Most of us would agree that our world has changed dramatically in so many ways over the last few years. Here in the fall of 2022 we are diving back into school and work lives after experiencing vacations and more relaxed schedules. Change seems to be everywhere! Many of these changes were imposed on us which means we have all been forced to adapt and adjust to this new world.
Many children have experienced two years of virtual learning and/or social distancing when in school. Children had to learn how to wear masks in their classrooms and hallways. Many adults are or certainly wish they could continue working from home. There are fewer people in office settings which means fewer people going out to lunch. Those working from home may be cooking more frequently too, which in turn means the whole restaurant and food service industries have had to be creative in their business practices. Many people now have meals delivered to their homes on a regular basis. We have had to figure out whether to be vaccinated and trying to learn the social protocol for finding out who is and who is not vaccinated.
Here are some definitions to guide us in processing. Websters says that to adapt means to bring one thing into correspondence with another. It implies a modification according to changing circumstances. Synonyms include accommodate, conform and reconcile. It speaks of conforming oneself and bringing a balance between personal needs and others.
It is important to recognize that our brains do not like change. Dr. Sandra Bloom say that basically our brains are lazy and want to work on auto pilot rather than having to figure everything out. Our brains like habits that require little thinking, so they resist change.
Many of the changes we have experienced in recent years have been imposed on us whether our brains like it or not. Let’s consider what can help us reduce some of the stress associated with change. Harvard Business Review offers some suggestions:
- Find the humor in the situation. Trying to find a funny moment during an otherwise unfunny situation can be a fantastic way to create the levity needed to see a vexing problem from a new perspective. It can help others feel better as well.

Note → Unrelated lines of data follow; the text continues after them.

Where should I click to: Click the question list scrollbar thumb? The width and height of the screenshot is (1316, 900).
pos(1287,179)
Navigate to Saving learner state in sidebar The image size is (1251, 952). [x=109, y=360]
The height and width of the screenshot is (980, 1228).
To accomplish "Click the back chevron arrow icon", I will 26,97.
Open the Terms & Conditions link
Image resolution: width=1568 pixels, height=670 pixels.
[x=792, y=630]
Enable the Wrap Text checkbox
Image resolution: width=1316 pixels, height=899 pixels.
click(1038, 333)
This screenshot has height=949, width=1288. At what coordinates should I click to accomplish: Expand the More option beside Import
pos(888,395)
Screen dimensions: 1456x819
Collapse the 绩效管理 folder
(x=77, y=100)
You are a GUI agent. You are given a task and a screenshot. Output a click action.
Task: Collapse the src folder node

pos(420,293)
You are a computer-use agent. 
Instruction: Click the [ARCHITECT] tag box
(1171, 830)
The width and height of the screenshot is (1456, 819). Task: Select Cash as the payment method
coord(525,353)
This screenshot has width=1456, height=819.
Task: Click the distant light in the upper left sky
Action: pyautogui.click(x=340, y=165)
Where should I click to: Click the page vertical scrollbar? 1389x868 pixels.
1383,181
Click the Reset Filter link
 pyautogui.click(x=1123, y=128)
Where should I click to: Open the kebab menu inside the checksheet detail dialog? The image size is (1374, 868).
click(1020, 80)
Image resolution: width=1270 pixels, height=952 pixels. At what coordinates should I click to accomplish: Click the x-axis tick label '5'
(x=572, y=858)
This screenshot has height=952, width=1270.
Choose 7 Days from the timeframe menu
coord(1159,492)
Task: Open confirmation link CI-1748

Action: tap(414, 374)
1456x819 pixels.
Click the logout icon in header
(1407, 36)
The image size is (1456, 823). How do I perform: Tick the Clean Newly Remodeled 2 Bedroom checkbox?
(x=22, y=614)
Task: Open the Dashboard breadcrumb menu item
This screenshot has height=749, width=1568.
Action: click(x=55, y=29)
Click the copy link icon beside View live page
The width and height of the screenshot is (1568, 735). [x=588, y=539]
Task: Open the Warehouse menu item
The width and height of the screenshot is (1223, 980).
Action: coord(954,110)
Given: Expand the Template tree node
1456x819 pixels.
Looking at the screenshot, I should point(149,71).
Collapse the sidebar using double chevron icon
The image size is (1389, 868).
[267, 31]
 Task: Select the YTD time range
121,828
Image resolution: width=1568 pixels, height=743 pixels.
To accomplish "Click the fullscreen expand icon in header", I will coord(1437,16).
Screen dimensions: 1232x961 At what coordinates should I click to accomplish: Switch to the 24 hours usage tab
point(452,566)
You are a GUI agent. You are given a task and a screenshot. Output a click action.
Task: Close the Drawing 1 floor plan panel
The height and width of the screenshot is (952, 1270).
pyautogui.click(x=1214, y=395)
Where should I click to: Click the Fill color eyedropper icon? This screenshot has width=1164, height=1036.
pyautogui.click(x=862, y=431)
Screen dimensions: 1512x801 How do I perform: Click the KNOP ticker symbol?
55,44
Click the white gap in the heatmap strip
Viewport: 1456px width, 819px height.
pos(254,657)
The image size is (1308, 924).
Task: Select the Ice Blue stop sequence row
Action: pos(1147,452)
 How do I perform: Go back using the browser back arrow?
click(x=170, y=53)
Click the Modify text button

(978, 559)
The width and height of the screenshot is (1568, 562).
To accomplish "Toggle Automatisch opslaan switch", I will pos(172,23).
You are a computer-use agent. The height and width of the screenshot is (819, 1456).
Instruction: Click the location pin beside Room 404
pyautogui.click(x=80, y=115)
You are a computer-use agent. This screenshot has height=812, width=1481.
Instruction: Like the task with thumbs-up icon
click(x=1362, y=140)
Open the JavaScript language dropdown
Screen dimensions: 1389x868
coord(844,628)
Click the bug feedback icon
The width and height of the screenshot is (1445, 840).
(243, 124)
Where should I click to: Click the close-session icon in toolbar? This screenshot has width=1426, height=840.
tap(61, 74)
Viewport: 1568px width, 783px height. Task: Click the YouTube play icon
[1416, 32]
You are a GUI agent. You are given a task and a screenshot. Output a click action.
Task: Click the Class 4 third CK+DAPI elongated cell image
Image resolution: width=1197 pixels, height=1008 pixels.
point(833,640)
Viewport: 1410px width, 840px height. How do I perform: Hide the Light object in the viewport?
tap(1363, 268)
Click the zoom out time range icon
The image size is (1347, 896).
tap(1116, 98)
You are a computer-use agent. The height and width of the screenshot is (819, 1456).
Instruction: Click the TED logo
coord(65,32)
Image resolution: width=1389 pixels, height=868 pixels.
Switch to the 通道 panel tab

- Talk about problems more than feelings. One of the most common myths of coping with unwanted changes is the idea that we can “work through” our anger, fears, and frustrations by talking about them a lot. This isn’t always the case. In fact, research shows that actively and repeatedly broadcasting negative emotions hinders our natural adaptation processes.
- Don’t stress out about stressing out. Our beliefs about stress matter. As Stanford psychologist Kelly McGonigal argues in The Upside of Stress, your reaction to stress has a greater impact on your health and success than the stress itself. If you believe stress kills you, it will. If you believe stress is trying to carry you over a big obstacle or through a challenging situation, you’ll become more resilient and may even live longer.
- Focus on your values instead of your fears. Reminding ourselves of what’s important to us — family, friends, religious convictions, scientific achievement, great music, or creative expression, can create a surprisingly powerful buffer against our perceiving troubles.
- Accept the past but fight for the future. Even though we are never free from change, we are always free to decide how we respond to it… If we fixate on the limitations of a specific change, we inevitably succumb to worry, bitterness, and despair. Instead, we should choose to accept the fact that change happens and then decide what to do next.
- Don’t expect stability. Adaptive leaders chose to view all changes, whether wanted or unwanted, as an expected part of the human experience, rather than as a tragic anomaly that victimizes unlucky people. Instead of feeling personally attacked, they remain engaged in their work and spot opportunities to fix long-standing problems.
Further this article states that in a series of studies over more than a decade, researchers Geoffrey Cohen and David Sherman have shown how people of all ages in a range of circumstances, can strengthen their minds with a simple exercise: spending 10 minutes writing about a time when a particular value they held positively affected them.
A few specific recommendations for helping children adapt and adjust from Primrose Schools includes:
- Be extra patient. It’s important to remember that a child’s developmental needs and capacity to accept change are much different than an adult’s
- If possible, prepare your child for the change to come, explaining what will soon be different, using age-appropriate language and simple, concrete examples.
- Reassure your child of what will be familiar.
- Remember that regressive behavior is normal during times of change.
- Maintain routines as much as possible.
Simply acknowledging that most of us are experiencing many changes in our lives – requiring adjustment, adaptation, and acknowledgment of the increased stress – can help us in the coming days. Being mindful of ways to support each other, promoting a sense that were all in this together, can also help. Since the beginning of time human beings have had to learn how to adapt and adjust. Like our ancestors, we can survive and hopefully thrive from these experiences.
Invitation for Reflection
- What are some of the specific changes that have occurred in your life these last two years? How have you coped with them?
- What are some ways you can see the positives in the changes imposed on you?
- How can you help your family members, friends and colleagues as they experience the many fast changes happening in the world today?